#WarmsteWeek: Brouwerij Haacht-medewerkers zamelen €3.176 in

22 Dec 2019

Bedrag gaat integraal naar vzw Spierziekten Vlaanderen

Ter gelegenheid van de Warmste Week hebben de medewerkers van Brouwerij Haacht 3.176 euro ingezameld voor de Warmste Week. Tussen 13 en 20 december 2019 kochten ze massaal leuke hebbedingen via de gelegenheidsshop van Brouwerij Haacht. De volledige opbrengst daarvan wordt gedoneerd aan de vzw Spierziekten Vlaanderen.

De actie werd op 13 december afgetrapt met een verkoopstand op de eindejaarsreceptie voor het personeel. Om de medewerkers te motiveren en hen te sensibiliseren over de spierziekteproblematiek, werkte het bedrijf een interne campagne uit rond drie collega’s die aan een spierziekte lijden.

“Binnen Brouwerij Haacht zijn we helaas al verschillende keren geconfronteerd met ernstige ziektes die de bewegingsmogelijkheden aantasten”, verklaart marketingdirecteur Boudewijn van der Kelen. “Zo hebben we een collega met ernstige reuma en lijdt ook iemand aan het syndroom van Guillain‐Barré. Een andere collega strijdt dan weer tegen een heel zeldzame vorm van ataxie. Die drie verschillende aandoeningen hebben elk op hun manier een enorme impact op hun dagelijkse leven. Het is mooi om te zien dat hun verhalen ons hele team van ruim 400 medewerkers inspireerden om zo vrijgevig te zijn en dat ze het warme, familiale karakter van ons bedrijf in de verf zetten.”

Ataxie uit de anonimiteit

Siao-Fong King is zaalmedewerkster in Brasserie Brouwershof, dat deel uitmaakt van Brouwerij Haacht. Fong erfde de zeldzame vorm van ataxie, meer bepaald SCA3, van haar vader.
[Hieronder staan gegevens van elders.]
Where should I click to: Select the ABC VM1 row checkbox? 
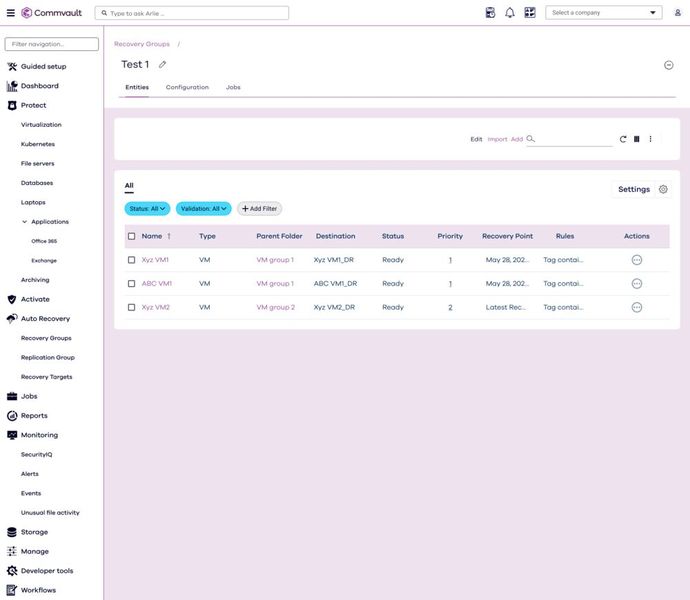coord(131,284)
Als gevolg daarvan verzwakken haar spieren almaar en ziet haar toekomst er niet rooskleurig uit. “De ziekte is momenteel niet behandelbaar”, vertelt ze. “Er gebeurt internationaal nog te weinig onderzoek naar, in België zelfs zo goed als geen. Daarnaast zijn ataxie SCA3 en zijn symptomen ook onbekend bij het grote publiek. Daardoor reageren mensen soms vreemd, omdat het lijkt alsof ik te veel gedronken heb. Door er openlijk over te praten, hoop ik voor mezelf en mijn lotgenoten meer begrip voor de ziekte te kweken.”